EXTRACT PROVIDED:

== == ==

The United States running industry has announced an unprecedented, unified effort to launch the inaugural National Running Day on Wednesday, June 3, to nationally and locally promote running as a healthy, easy, and accessible form of exercise. Across the country, the day will celebrate the benefits of running as part of a healthy and active lifestyle aimed at combating some of today's most pressing health issues.
Through a grassroots effort, the foremost road racing and track and field organizations from major U.S. cities--including New York, Boston, Chicago, Washington, D.C., Atlanta, Houston, Minneapolis / St. Paul, Little Rock, Denver, Eugene and San Diego--in addition to national running organizations USA Track & Field and Running USA, are encouraging Americans of all ages and fitness levels to get out and run by hosting a variety of National Running Day activities, including professional athlete appearances, free running events, group runs and clinics.
This unified effort is aimed at encouraging people to lace up their shoes and invite a friend to join them in experiencing the simplicity and cost-effectiveness of running.
"Everyone can run. That's the message of this day," said New York Road Runners president and CEO Mary Wittenberg. "As an industry, we know first-hand how great running is. Millions of Americans have discovered that running is an easy way to feel better, look better and live better."
Runners can join in the National Running Day festivities by simply going for a run on June 3, then logging on to the national website and social media resources at RunningDay.org to download an "I'm a Runner / I Ran Today" Facebook button, interact with other runners and find complete information. Resources available on the site will include information on local community events with running clubs and retailers, course-mapping tools, training tips and other running-related information.
"This is a day to celebrate the most universal of all sports," said USA Track and Field CEO Doug Logan. "By taking National Running Day into the virtual realm of social networking, we're doing even more to expand that universe. You might be running toward a goal, running with a purpose, or even just running away from your problems. Any reason is a good reason to run, especially on National Running Day."
Running USA is delighted to be part of the National Running Day project. With our members, leading running organizations and individuals, this industry-wide initiative will encourage and motivate America to get out and run as well as experience the enjoyment and benefits of running," said Susan Weeks, Running USA CEO.

== == ==

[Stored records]
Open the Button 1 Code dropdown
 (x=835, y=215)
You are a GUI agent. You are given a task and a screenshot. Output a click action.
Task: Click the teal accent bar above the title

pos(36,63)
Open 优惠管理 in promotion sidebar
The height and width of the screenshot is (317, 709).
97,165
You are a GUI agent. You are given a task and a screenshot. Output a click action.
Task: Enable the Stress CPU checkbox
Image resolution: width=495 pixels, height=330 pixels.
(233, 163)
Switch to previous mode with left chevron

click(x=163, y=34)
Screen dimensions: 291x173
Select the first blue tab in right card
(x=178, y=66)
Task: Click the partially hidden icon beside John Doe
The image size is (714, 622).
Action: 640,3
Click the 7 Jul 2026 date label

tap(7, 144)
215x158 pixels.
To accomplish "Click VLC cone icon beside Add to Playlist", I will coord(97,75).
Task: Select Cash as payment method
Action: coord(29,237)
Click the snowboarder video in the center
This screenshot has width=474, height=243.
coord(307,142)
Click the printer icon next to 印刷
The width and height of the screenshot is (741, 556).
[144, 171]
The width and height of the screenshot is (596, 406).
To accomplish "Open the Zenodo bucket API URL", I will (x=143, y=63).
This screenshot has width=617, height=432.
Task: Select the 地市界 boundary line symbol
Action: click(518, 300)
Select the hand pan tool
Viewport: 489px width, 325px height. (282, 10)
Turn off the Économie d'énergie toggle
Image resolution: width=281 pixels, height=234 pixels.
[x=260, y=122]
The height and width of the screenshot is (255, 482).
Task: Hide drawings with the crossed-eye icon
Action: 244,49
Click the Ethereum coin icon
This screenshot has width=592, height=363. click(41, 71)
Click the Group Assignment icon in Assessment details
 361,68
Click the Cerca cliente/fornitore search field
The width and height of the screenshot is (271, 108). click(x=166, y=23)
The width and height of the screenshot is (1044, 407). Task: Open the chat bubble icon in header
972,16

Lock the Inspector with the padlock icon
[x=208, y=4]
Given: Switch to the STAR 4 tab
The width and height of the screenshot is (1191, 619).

== == ==

EXERCISE BRIEF:
Pick up the National Running Day announcement after its final paragraph and continue it.

EXPECTED OUTPUT:
This initiative aims to:
- Strengthen a nationwide grassroots movement to get people running.
- Encourage Americans of all ages and fitness levels to get out and run.
- As more school physical education programs disappear every day, get kids interested in running as a part of an everyday healthy lifestyle.
- Inspire children of all ages by exposing them to professional runners who know better than anyone the benefits of running.
Americans are increasingly at risk for diseases that can significantly diminish the quality,
productivity, and length of their lives.
- Currently, obesity-related illnesses cause some 300,000 deaths a year. Inactivity and poor diet will soon overtake smoking as the leading cause of preventable death in the United States.
- Only one in four kids gets at least 30 minutes of physical activity each day. Kids' and teens' obesity rates have doubled in the past 20 years.
- Overweight youth ages 10 to 15 have an 80 percent chance of becoming obese adults by age 25.
- Health-care expenses and productivity losses related to obesity problems cost Americans more than $100 billion annually.
Exercise--and running, in particular--is one solution to combating these health issues.
- According to the American Sports Data 2007 Superstudy of Sports Participation, 39.5 million people in the United States ran or jogged at least once, and 11.7 million ran more than 100 days/year.
- In 2008, according to Running USA, there were 9.2 million finishers in road races (ranging in distance from the 5K to the Marathon), a 4 percent increase from the 8.8 million finishers in 2007.